2) Living life as a Mystic

The second group is people who reject the dogma of religion. Sometimes, they refer to themselves as Atheists or Agnostics, but they may not identify with any group—they focus on professional, personal, and social interests.

The mystical aspect of life only arises as a topic of concern when someone dies or suffers from a major illness or trauma. They say I consider mysticism when life forces me to acknowledge death’s unknown existential crisis.

This fear could open the door. A skeptical mindset is needed if you want to be a mystic. When you ask what is a modern mystic, you are also asking if mysticism in the modern world is possible.

3) The Part-Time Religious Observers

The third group represents the largest growing segment of the world population.   Some are fringe believers of Western organized religions, and others are those who do not follow any spiritual practice. Unlikely bedfellows. They live somewhere in the middle, between the religious devotee and the atheist. Some follow religious dogma because of family or cultural tradition. They state I believe in mysticism to the extent it quells my fear of death.

Their beliefs come from childhood indoctrination. They are followers because of the programming, not because they made an informed choice. Their beliefs comfort them and provide a social bond to a community. Concerns center on acceptance in the community and afterlife beliefs. Are you a victim of this child abuse?

But someone from this group could become a mystic if their existential fear leads them to seek their personal truth. Life as a mystic is just out of reach but within their possibilities.

4) The Spiritual Explorer

The fourth group is the spiritual explorer. This group is not anti-religious; they are merely interested in the mystical journey without religion. They might say they believe in mysticism because they have hands-on experience. I don’t define it. I am a mystic because I seek answers on my own. Mysticism is the underlying premise of my path.
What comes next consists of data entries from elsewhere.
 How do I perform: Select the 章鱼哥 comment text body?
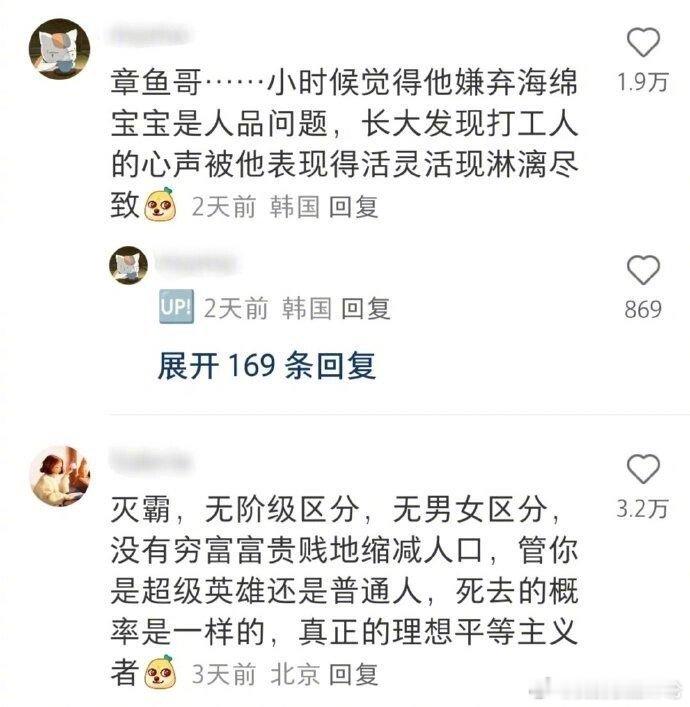(345, 143)
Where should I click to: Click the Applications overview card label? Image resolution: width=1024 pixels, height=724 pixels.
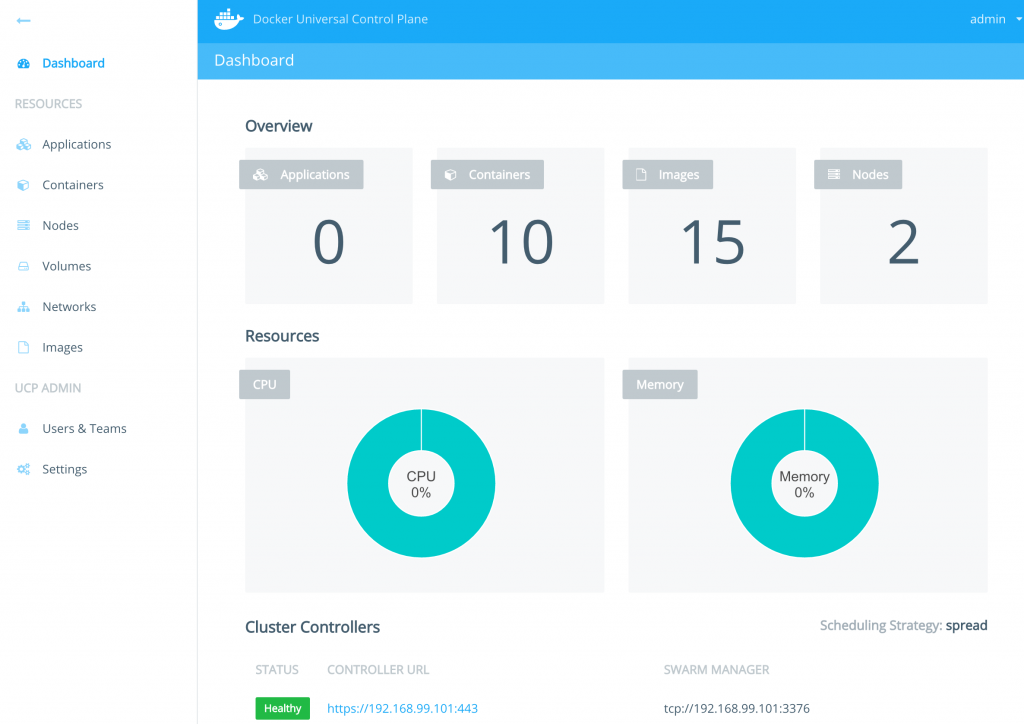click(302, 174)
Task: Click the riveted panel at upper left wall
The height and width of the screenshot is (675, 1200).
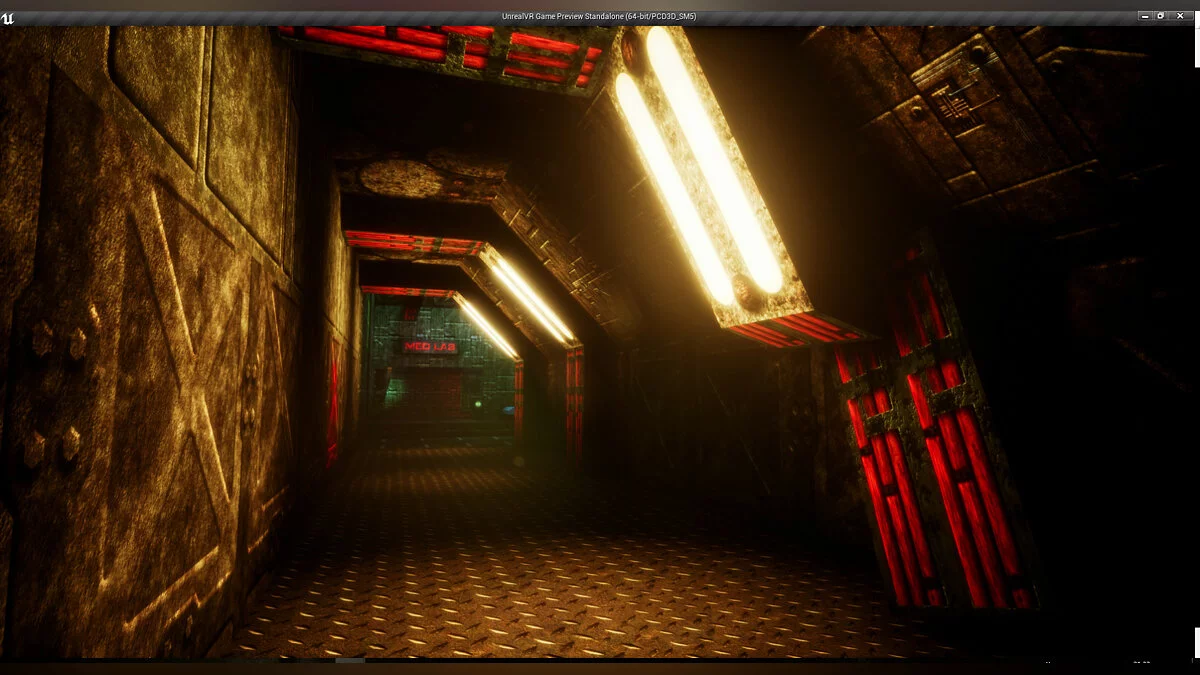Action: click(x=160, y=85)
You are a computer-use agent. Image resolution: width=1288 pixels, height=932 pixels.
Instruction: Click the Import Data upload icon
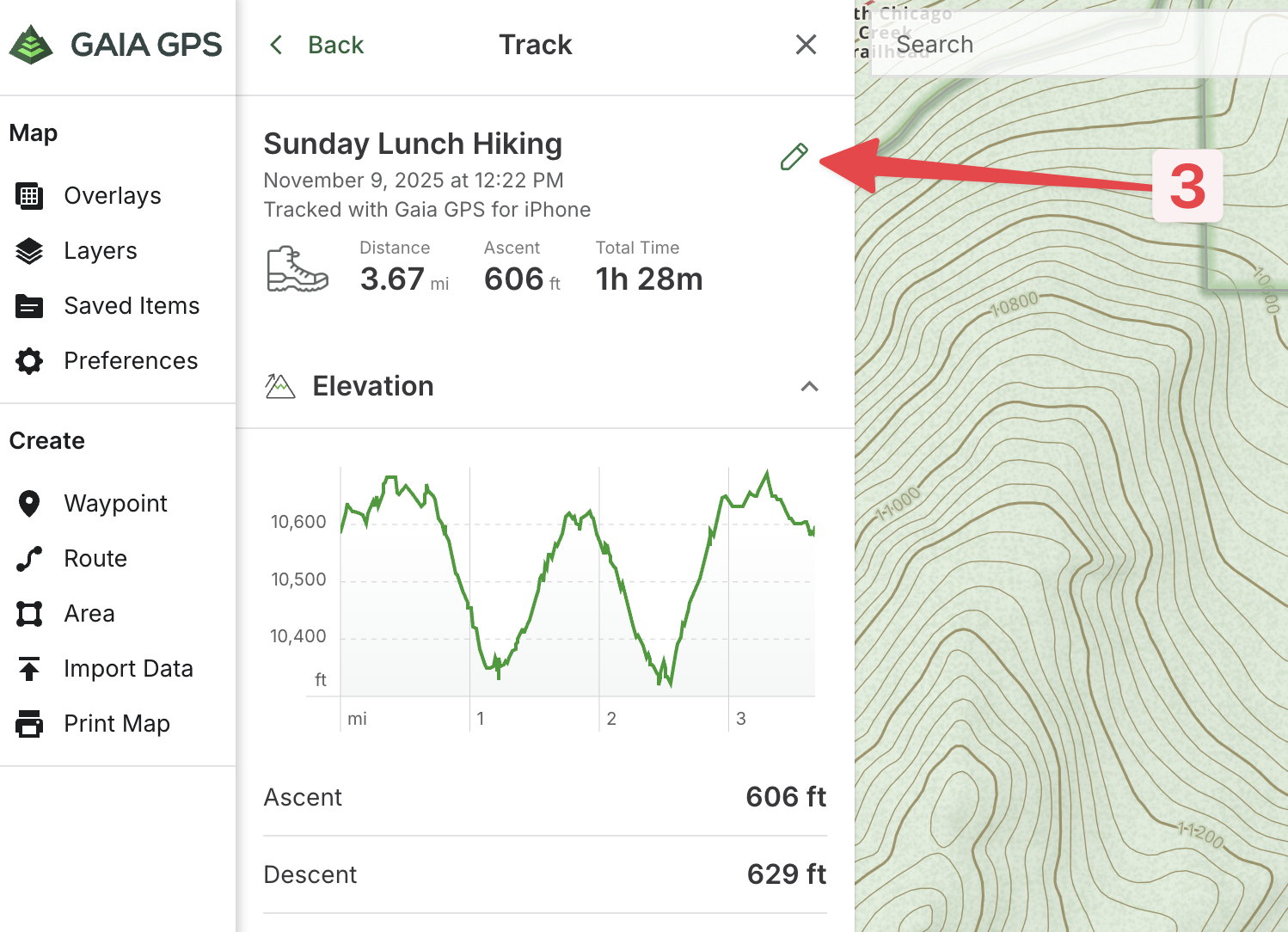[29, 669]
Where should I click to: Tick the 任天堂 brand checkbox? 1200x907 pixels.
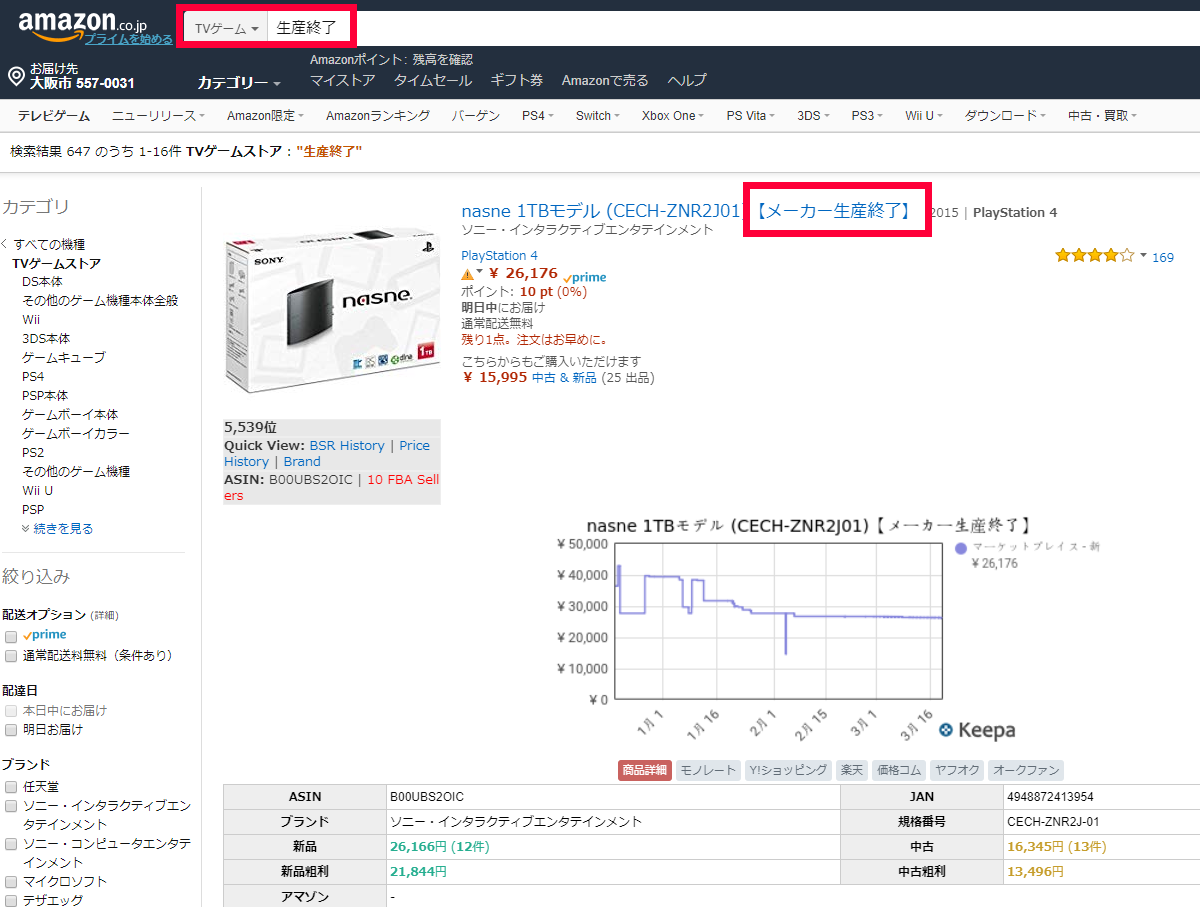coord(10,787)
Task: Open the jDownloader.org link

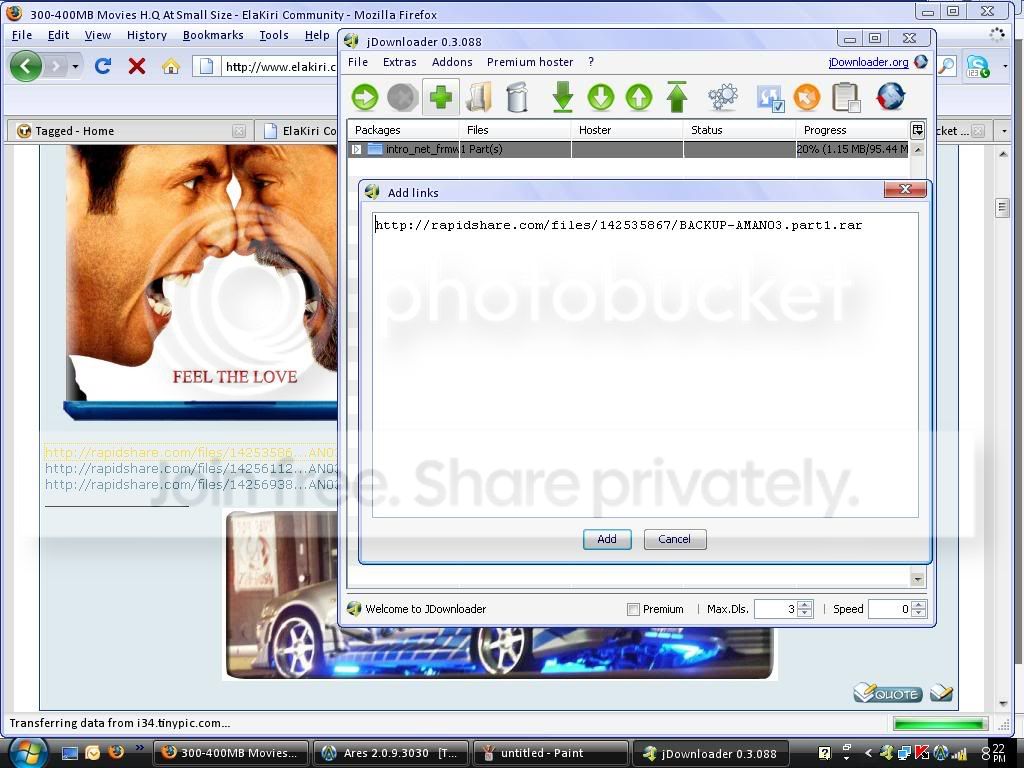Action: pyautogui.click(x=868, y=62)
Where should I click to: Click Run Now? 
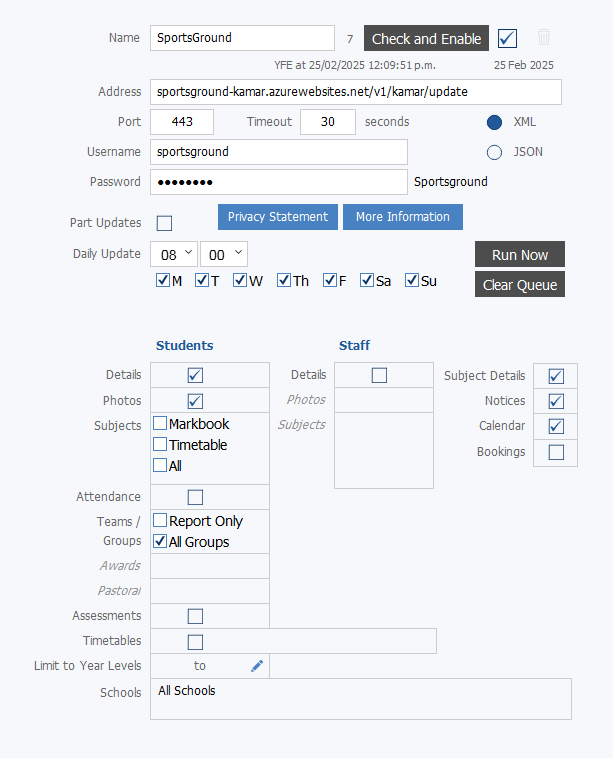coord(520,254)
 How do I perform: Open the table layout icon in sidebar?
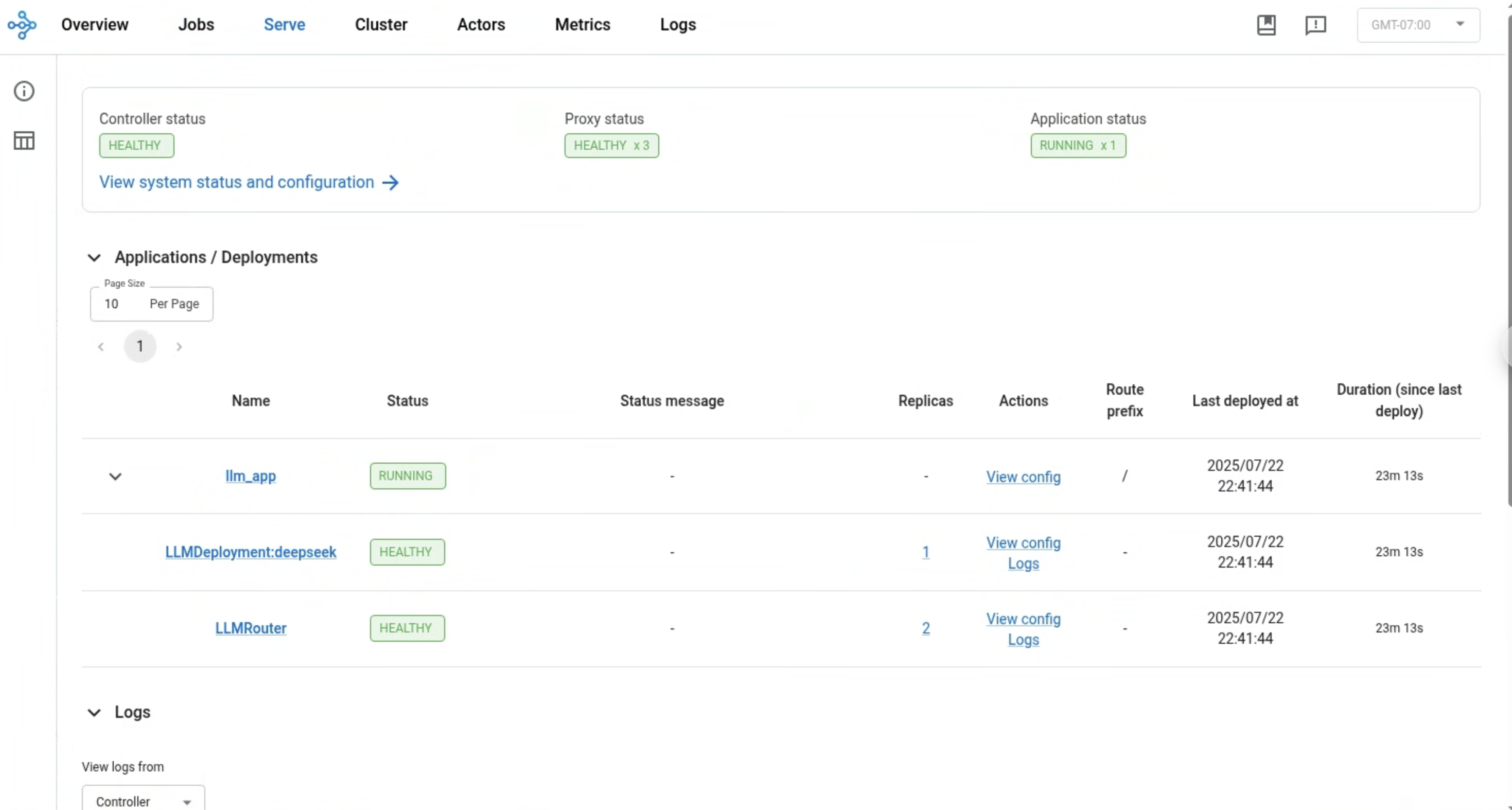[24, 141]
A Mystic, Belief in Mysticism — Living LIfe Without Religion

The people in this group do not follow an organized religion and use at least one spiritual technique. Independent research and study are the heart of their practice. These spiritual pioneers learn to meditate and delve into shamanic practices. People in this group are often involved in healing arts and showing concern for the less fortunate and the environment. These people are explorers of both the outer and inner worlds.

Belief in Mysticism

Your belief or disbelief is a matter of your programming and ability to reason. The programming for this takes two distinct forms. One is our innate desire to explore the unknown—some call this the life of the mystic. The second comes from those who program your cultural narrative. This latter element is typically the domain of religion.

Religious devotees and part-time religious observers of Western organized religion have over 4 billion members. They say I could believe in mysticism under my belief’s conditions and boundaries, and for those following Western organized religion, this is enough. But they are distracted by myths and superstition and never question the boundaries. They are programmed to resist anything that challenges their sacred ground.

Then, on the other side of the continuum are people content to live life without religion. They resist the urge to entertain thoughts about the unknown. They will tell you I believe in mysticism to the same extent as the tooth fairy. Not at all.

People in the last group are the freethinkers and explorers. They embrace the challenge of the unknown. The creed they follow is science. The God they worship is nature. Their doctrine is logical reasoning and comparative analysis. But they were also explorers of consciousness. They practice science by experimenting with spiritual technologies.   So, they can say I believe in mysticism as I discover the evidence in my practical experiments of life.

Life as a Mystic in the Modern World

Living life without religion is not only possible, but it is also the preferred state of mind because it is the source of freedom. A mystic is someone who is not afraid to say, I don’t know. They are continually discovering new things, which opens up more questions. What is a modern mystic to you? Does the question spark positive or negative emotion? Is it out of the realm of possibility for you? Or are you on your way to becoming one?